SELECTED EXTRACT:
╔══
Consider the following example table that I'm trying to make predictions on
As you can see, I have a mix of numerical (Num1 & Num2) and categorical features (Cat1 & Cat2) to predict a value, and I'm using Random Forest Regression to do so
After reading in the file, I'm converting the categorical features into numerical ones using LabelEncoder, like so
category_col =['Cat1', 'Cat2']
labelEncoder = preprocessing.LabelEncoder()
# creating a map of all the numerical values of each categorical labels.
mapping_dict={}
for col in category_col:
df[col] = labelEncoder.fit_transform(df[col])
le_name_mapping = dict(zip(labelEncoder.classes_, labelEncoder.transform(labelEncoder.classes_)))
mapping_dict[col]=le_name_mapping
Once converted, I'm then splitting my dataframe into a training and testing set & making predictions, like so
train_features, test_features, train_labels, test_labels = train_test_split(df, labels, test_size = 0.30)
╚══
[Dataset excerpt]
╔══
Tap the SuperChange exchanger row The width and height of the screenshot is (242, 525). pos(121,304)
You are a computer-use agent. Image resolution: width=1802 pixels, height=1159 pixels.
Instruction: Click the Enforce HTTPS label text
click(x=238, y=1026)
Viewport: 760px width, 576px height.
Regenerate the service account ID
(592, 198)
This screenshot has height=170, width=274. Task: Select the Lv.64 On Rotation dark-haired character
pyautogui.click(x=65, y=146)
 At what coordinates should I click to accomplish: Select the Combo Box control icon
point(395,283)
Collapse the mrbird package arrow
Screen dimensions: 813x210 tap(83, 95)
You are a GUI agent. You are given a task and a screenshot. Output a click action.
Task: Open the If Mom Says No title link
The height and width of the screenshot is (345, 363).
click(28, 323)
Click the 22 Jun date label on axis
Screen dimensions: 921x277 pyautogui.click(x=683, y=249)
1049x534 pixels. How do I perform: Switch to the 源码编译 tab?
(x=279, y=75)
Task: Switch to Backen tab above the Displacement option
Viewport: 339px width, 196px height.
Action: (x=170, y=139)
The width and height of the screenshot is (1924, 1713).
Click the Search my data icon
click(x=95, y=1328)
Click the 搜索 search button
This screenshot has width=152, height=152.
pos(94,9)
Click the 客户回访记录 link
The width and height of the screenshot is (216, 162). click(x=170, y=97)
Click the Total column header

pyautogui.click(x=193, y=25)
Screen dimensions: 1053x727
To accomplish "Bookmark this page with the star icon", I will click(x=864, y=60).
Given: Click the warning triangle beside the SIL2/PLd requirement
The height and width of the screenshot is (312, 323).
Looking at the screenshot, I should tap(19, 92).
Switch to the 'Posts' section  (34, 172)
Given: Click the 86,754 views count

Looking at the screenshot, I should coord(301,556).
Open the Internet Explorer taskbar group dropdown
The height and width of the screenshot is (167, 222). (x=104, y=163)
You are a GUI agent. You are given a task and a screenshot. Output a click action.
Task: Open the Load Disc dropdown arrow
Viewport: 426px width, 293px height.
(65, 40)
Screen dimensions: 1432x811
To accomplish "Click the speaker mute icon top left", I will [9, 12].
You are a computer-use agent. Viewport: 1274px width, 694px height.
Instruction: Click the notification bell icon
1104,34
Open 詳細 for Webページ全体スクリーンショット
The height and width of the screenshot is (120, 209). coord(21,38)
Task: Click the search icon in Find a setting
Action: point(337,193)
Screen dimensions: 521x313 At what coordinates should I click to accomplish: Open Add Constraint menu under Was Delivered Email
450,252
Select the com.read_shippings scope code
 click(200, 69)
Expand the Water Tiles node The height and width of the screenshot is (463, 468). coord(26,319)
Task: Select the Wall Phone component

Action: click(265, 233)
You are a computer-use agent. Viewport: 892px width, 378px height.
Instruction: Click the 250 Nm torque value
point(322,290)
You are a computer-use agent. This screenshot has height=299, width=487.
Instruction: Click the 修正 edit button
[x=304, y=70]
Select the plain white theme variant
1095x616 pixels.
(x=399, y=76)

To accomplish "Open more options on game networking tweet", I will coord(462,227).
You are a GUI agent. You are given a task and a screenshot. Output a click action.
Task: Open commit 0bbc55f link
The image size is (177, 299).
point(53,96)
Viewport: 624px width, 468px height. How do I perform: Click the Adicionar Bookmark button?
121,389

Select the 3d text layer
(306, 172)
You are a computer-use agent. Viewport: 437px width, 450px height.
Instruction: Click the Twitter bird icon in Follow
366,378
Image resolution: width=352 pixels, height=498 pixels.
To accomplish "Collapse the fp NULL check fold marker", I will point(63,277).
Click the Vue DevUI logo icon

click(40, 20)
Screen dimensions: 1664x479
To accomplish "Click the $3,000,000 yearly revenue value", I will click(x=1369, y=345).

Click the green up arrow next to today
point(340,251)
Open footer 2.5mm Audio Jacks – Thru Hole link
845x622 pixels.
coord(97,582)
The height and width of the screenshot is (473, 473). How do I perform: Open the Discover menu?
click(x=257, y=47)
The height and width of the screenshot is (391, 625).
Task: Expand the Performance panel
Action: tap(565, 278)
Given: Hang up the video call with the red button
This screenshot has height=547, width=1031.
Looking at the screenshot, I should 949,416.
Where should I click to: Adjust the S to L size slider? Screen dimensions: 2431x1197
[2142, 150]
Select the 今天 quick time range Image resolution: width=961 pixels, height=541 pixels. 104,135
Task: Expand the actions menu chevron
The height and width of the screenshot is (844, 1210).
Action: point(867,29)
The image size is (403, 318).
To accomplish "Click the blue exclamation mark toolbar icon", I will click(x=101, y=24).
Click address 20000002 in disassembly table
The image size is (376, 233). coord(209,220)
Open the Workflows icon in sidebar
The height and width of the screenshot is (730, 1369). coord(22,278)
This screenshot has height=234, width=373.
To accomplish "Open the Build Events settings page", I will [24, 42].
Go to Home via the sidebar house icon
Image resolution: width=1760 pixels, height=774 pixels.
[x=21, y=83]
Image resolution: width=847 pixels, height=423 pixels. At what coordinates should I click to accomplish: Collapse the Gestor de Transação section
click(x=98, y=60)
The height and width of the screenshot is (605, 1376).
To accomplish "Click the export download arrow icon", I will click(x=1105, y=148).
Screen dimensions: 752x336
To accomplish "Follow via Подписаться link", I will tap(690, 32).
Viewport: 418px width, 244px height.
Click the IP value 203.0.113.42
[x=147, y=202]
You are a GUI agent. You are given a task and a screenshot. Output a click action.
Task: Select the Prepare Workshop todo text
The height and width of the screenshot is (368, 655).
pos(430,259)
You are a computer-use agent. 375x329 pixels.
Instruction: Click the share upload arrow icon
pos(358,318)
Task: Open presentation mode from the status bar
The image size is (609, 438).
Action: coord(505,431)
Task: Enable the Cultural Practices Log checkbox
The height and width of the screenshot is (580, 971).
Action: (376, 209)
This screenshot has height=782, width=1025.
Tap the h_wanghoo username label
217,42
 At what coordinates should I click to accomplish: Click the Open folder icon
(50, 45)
╚══
DIRECTIONS:
Continue the forum post about encoding categorical features for random forest regression from the point where it stops, carrying on after the train_test_split line.

OUTPUT FOR THIS TASK:
rf = RandomForestRegressor(n_estimators = 1000)
rf.fit(train_features, train_labels)
predictions = rf.predict(test_features)
My question is, how do I change the numerical numbers of Cat1 & Cat2 to show the original categories again so that I can export the predictions back out, like so
I understand that I need to use labelEncoder.inverse_transform, however, I cant seem to get the syntax right to get back the category text to tie in with the results.
Any help is appreciated!